Entries for locating text and elements
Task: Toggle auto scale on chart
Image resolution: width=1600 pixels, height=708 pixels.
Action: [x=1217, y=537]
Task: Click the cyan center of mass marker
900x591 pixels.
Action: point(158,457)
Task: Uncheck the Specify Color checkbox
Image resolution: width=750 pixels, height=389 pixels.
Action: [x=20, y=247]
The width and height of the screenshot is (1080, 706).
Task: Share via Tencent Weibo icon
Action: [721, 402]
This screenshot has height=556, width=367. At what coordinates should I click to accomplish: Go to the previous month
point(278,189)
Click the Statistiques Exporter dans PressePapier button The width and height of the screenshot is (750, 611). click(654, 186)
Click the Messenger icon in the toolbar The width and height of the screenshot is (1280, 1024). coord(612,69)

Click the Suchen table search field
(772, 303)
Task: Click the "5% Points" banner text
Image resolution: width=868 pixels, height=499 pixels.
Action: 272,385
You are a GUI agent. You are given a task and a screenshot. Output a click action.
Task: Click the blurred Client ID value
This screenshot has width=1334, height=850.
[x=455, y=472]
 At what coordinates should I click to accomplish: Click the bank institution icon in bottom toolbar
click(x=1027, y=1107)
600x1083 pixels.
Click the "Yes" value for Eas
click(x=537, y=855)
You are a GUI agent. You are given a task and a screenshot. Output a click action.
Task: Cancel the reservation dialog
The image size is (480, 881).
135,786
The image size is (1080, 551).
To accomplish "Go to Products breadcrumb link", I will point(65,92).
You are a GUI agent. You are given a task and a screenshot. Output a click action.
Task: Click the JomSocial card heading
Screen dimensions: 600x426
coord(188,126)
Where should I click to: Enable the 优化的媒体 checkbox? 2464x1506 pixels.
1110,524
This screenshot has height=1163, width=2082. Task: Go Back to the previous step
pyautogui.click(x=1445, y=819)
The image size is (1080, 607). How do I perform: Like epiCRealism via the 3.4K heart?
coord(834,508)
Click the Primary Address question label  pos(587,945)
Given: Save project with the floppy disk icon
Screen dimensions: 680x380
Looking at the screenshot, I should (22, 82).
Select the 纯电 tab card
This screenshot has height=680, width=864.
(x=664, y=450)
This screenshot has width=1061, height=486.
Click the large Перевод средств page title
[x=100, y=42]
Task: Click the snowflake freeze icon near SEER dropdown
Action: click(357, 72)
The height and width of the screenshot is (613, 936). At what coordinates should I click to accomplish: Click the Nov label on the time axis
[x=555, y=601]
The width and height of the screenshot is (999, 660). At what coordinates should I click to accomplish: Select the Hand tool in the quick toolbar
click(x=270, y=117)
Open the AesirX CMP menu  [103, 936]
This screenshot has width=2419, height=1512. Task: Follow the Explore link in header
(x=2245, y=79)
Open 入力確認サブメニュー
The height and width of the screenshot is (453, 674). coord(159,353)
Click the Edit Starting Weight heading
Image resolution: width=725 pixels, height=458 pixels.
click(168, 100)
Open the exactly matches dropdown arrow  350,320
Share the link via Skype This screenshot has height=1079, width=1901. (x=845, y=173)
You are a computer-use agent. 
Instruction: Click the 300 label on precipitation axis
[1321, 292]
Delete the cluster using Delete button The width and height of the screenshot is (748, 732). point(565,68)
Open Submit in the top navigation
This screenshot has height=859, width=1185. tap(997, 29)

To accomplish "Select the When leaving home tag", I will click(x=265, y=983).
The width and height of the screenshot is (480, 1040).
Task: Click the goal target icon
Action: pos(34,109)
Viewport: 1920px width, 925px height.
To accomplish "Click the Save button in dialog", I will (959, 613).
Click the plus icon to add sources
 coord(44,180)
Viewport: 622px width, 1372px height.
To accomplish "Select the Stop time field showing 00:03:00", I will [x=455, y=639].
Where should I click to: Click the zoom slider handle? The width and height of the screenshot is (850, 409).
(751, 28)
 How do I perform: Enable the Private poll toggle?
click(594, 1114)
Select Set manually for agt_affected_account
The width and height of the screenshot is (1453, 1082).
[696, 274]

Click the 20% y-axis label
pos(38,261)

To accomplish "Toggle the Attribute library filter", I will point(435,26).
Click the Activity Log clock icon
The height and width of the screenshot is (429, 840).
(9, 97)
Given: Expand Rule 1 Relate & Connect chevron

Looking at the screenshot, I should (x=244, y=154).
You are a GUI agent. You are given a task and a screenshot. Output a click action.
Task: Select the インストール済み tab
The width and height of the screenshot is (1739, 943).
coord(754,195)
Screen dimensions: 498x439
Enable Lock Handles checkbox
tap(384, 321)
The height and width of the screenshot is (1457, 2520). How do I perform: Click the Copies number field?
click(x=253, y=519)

- **The task**: Rewrite all the entries above, replacing "GUI agent" with "screen assistant" everywhere and leaving everything else unchanged.

- **Output for this task**:
Task: Toggle auto scale on chart
Image resolution: width=1600 pixels, height=708 pixels.
Action: [x=1217, y=537]
Task: Click the cyan center of mass marker
900x591 pixels.
Action: point(158,457)
Task: Uncheck the Specify Color checkbox
Image resolution: width=750 pixels, height=389 pixels.
Action: [x=20, y=247]
The width and height of the screenshot is (1080, 706).
Task: Share via Tencent Weibo icon
Action: [721, 402]
This screenshot has height=556, width=367. At what coordinates should I click to accomplish: Go to the previous month
point(278,189)
Click the Statistiques Exporter dans PressePapier button The width and height of the screenshot is (750, 611). click(654, 186)
Click the Messenger icon in the toolbar The width and height of the screenshot is (1280, 1024). coord(612,69)

Click the Suchen table search field
(772, 303)
Task: Click the "5% Points" banner text
Image resolution: width=868 pixels, height=499 pixels.
Action: 272,385
You are a screen assistant. You are given a task and a screenshot. Output a click action.
Task: Click the blurred Client ID value
This screenshot has width=1334, height=850.
[x=455, y=472]
 At what coordinates should I click to accomplish: Click the bank institution icon in bottom toolbar
click(x=1027, y=1107)
600x1083 pixels.
Click the "Yes" value for Eas
click(x=537, y=855)
You are a screen assistant. You are given a task and a screenshot. Output a click action.
Task: Cancel the reservation dialog
The image size is (480, 881).
135,786
The image size is (1080, 551).
To accomplish "Go to Products breadcrumb link", I will point(65,92).
You are a screen assistant. You are given a task and a screenshot. Output a click action.
Task: Click the JomSocial card heading
Screen dimensions: 600x426
coord(188,126)
Where should I click to: Enable the 优化的媒体 checkbox? 2464x1506 pixels.
1110,524
This screenshot has height=1163, width=2082. Task: Go Back to the previous step
pyautogui.click(x=1445, y=819)
The image size is (1080, 607). How do I perform: Like epiCRealism via the 3.4K heart?
coord(834,508)
Click the Primary Address question label  pos(587,945)
Given: Save project with the floppy disk icon
Screen dimensions: 680x380
Looking at the screenshot, I should (22, 82).
Select the 纯电 tab card
This screenshot has height=680, width=864.
(x=664, y=450)
This screenshot has width=1061, height=486.
Click the large Перевод средств page title
[x=100, y=42]
Task: Click the snowflake freeze icon near SEER dropdown
Action: click(357, 72)
The height and width of the screenshot is (613, 936). At what coordinates should I click to accomplish: Click the Nov label on the time axis
[x=555, y=601]
The width and height of the screenshot is (999, 660). At what coordinates should I click to accomplish: Select the Hand tool in the quick toolbar
click(x=270, y=117)
Open the AesirX CMP menu  [103, 936]
This screenshot has width=2419, height=1512. Task: Follow the Explore link in header
(x=2245, y=79)
Open 入力確認サブメニュー
The height and width of the screenshot is (453, 674). coord(159,353)
Click the Edit Starting Weight heading
Image resolution: width=725 pixels, height=458 pixels.
click(168, 100)
Open the exactly matches dropdown arrow  350,320
Share the link via Skype This screenshot has height=1079, width=1901. (x=845, y=173)
You are a computer-use agent. 
Instruction: Click the 300 label on precipitation axis
[1321, 292]
Delete the cluster using Delete button The width and height of the screenshot is (748, 732). point(565,68)
Open Submit in the top navigation
This screenshot has height=859, width=1185. tap(997, 29)

To accomplish "Select the When leaving home tag", I will click(x=265, y=983).
The width and height of the screenshot is (480, 1040).
Task: Click the goal target icon
Action: pos(34,109)
Viewport: 1920px width, 925px height.
To accomplish "Click the Save button in dialog", I will (959, 613).
Click the plus icon to add sources
 coord(44,180)
Viewport: 622px width, 1372px height.
To accomplish "Select the Stop time field showing 00:03:00", I will [x=455, y=639].
Where should I click to: Click the zoom slider handle? The width and height of the screenshot is (850, 409).
(751, 28)
 How do I perform: Enable the Private poll toggle?
click(594, 1114)
Select Set manually for agt_affected_account
The width and height of the screenshot is (1453, 1082).
[696, 274]

Click the 20% y-axis label
pos(38,261)

To accomplish "Toggle the Attribute library filter", I will point(435,26).
Click the Activity Log clock icon
The height and width of the screenshot is (429, 840).
(9, 97)
Given: Expand Rule 1 Relate & Connect chevron

Looking at the screenshot, I should (x=244, y=154).
You are a screen assistant. You are given a task and a screenshot. Output a click action.
Task: Select the インストール済み tab
The width and height of the screenshot is (1739, 943).
coord(754,195)
Screen dimensions: 498x439
Enable Lock Handles checkbox
tap(384, 321)
The height and width of the screenshot is (1457, 2520). How do I perform: Click the Copies number field?
click(x=253, y=519)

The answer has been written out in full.